Mais que veut dire paradigme? Le sens du terme grec paradigma oscille chez Platon autour de l'exemplification du modèle ou de la règle. Pour Aristote, le paradigme est l'argument qui, fondé sur un exemple, est destiné à être généralisé.

Le mot de paradigme a pris un sens vulgatique, bien éloigné de celui de la linguistique structurale, dans le vocabulaire des idées et débats scientifiques anglo-saxons. Il désigne soit le principe, le modèle ou la règle générale, soit l'ensemble des représentations, croyances, idées qui s'illustrent de façon exemplaire ou qu'illustrent des cas exemplaires.
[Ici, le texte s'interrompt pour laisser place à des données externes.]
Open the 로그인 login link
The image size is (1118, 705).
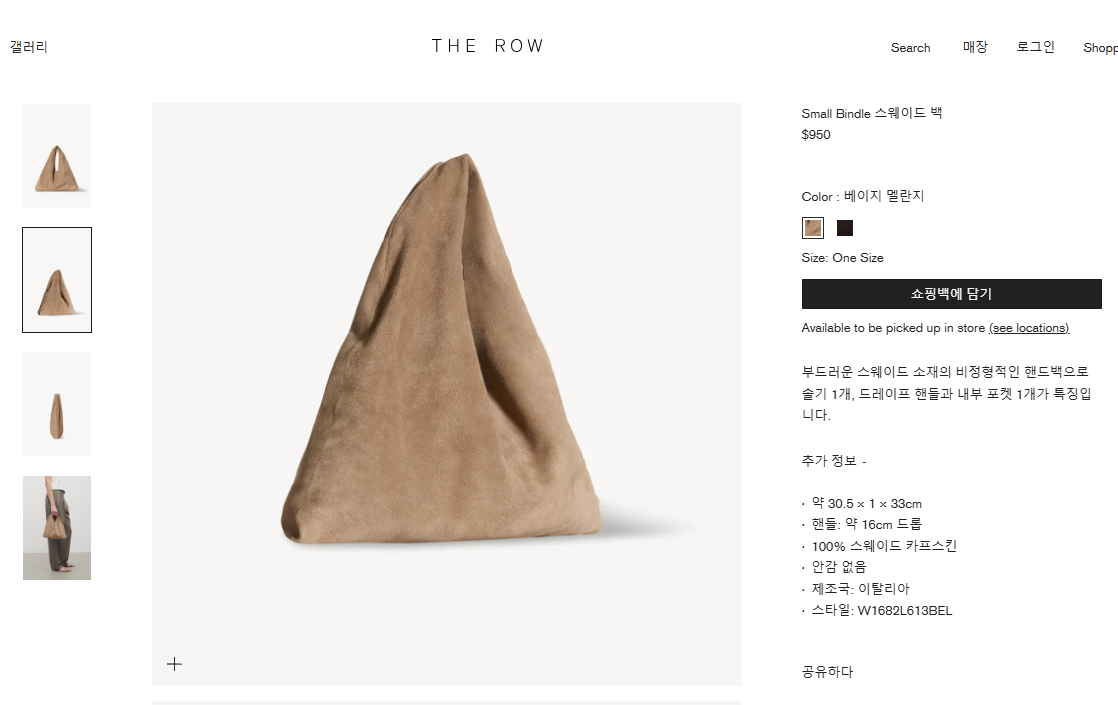point(1035,47)
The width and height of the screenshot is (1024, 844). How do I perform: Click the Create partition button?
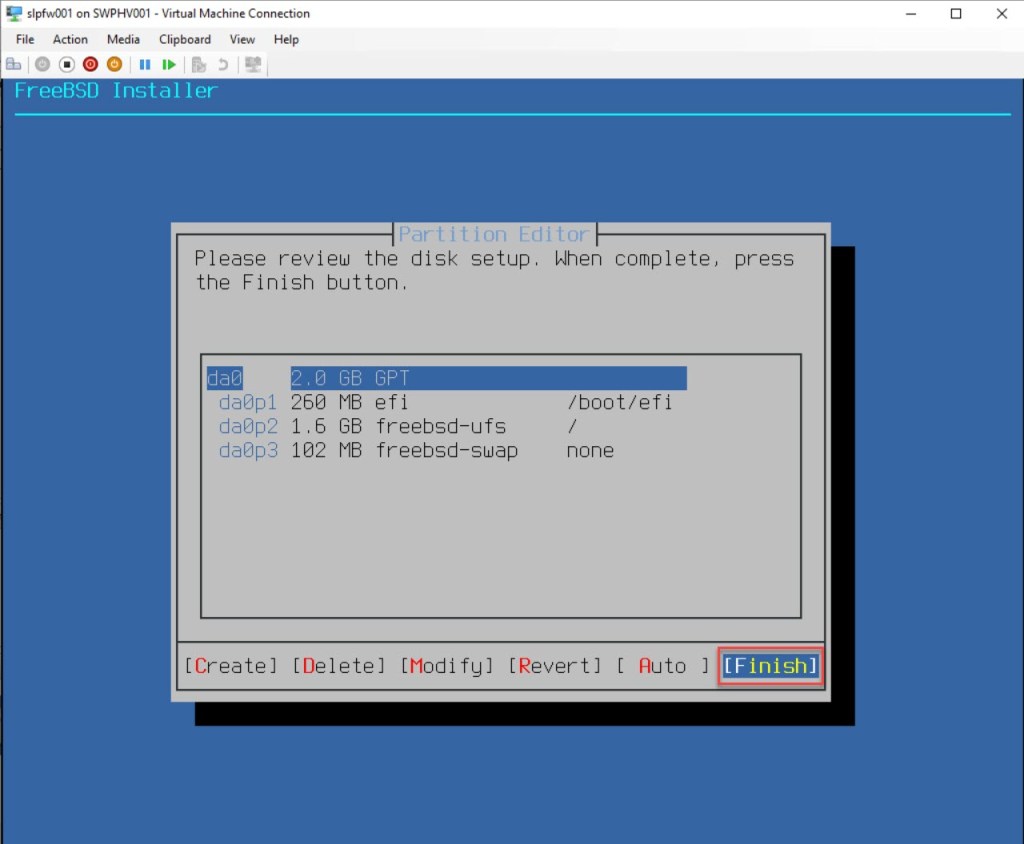(x=231, y=666)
Kuhn a donné au terme " paradigme " un sens à la fois fort et flou. Fort, parce que le paradigme a valeur radicale d'orientation méthodologique, de schèmes fondamentaux de pensée, de présupposés ou de croyances jouant un rôle clé, et porte ainsi en lui un pouvoir dominateur sur les théories. Flou, parce qu'il oscille entre des sens divers, recouvrant in extremis de façon vague l'adhésion collective des scientifiques à une vision du monde. Du reste, sous l'effet des critiques portant sur l'imprécision du terme " paradigme " (voir Shapiro, 1980, p. 293 sq), Kuhn, après avoir cherché à le localiser ou à le fonder socio-culturellement, semble s'être résolu à l'abandonner.

Avant d'aller plus avant, évoquons la notion, en fait cousine, d'episteme de Michel Foucault, ainsi définie par l'auteur : " Ce qui définit les conditions de possibilités d'un savoir. " L'episteme de Foucault a un sens plus radical et plus ample que le paradigme de Kuhn, puisqu'elle se trouve quasi au fondement du savoir et qu'elle recouvre le champ cognitif d'une culture. Mais Foucault a conçu la relation culture /episteme de façon simplifiante (" Dans une culture, à un moment donné, il n'y a qu'une episteme... ") et arbitraire (dans sa conception, sa localisation et sa datation des coupures épistémiques).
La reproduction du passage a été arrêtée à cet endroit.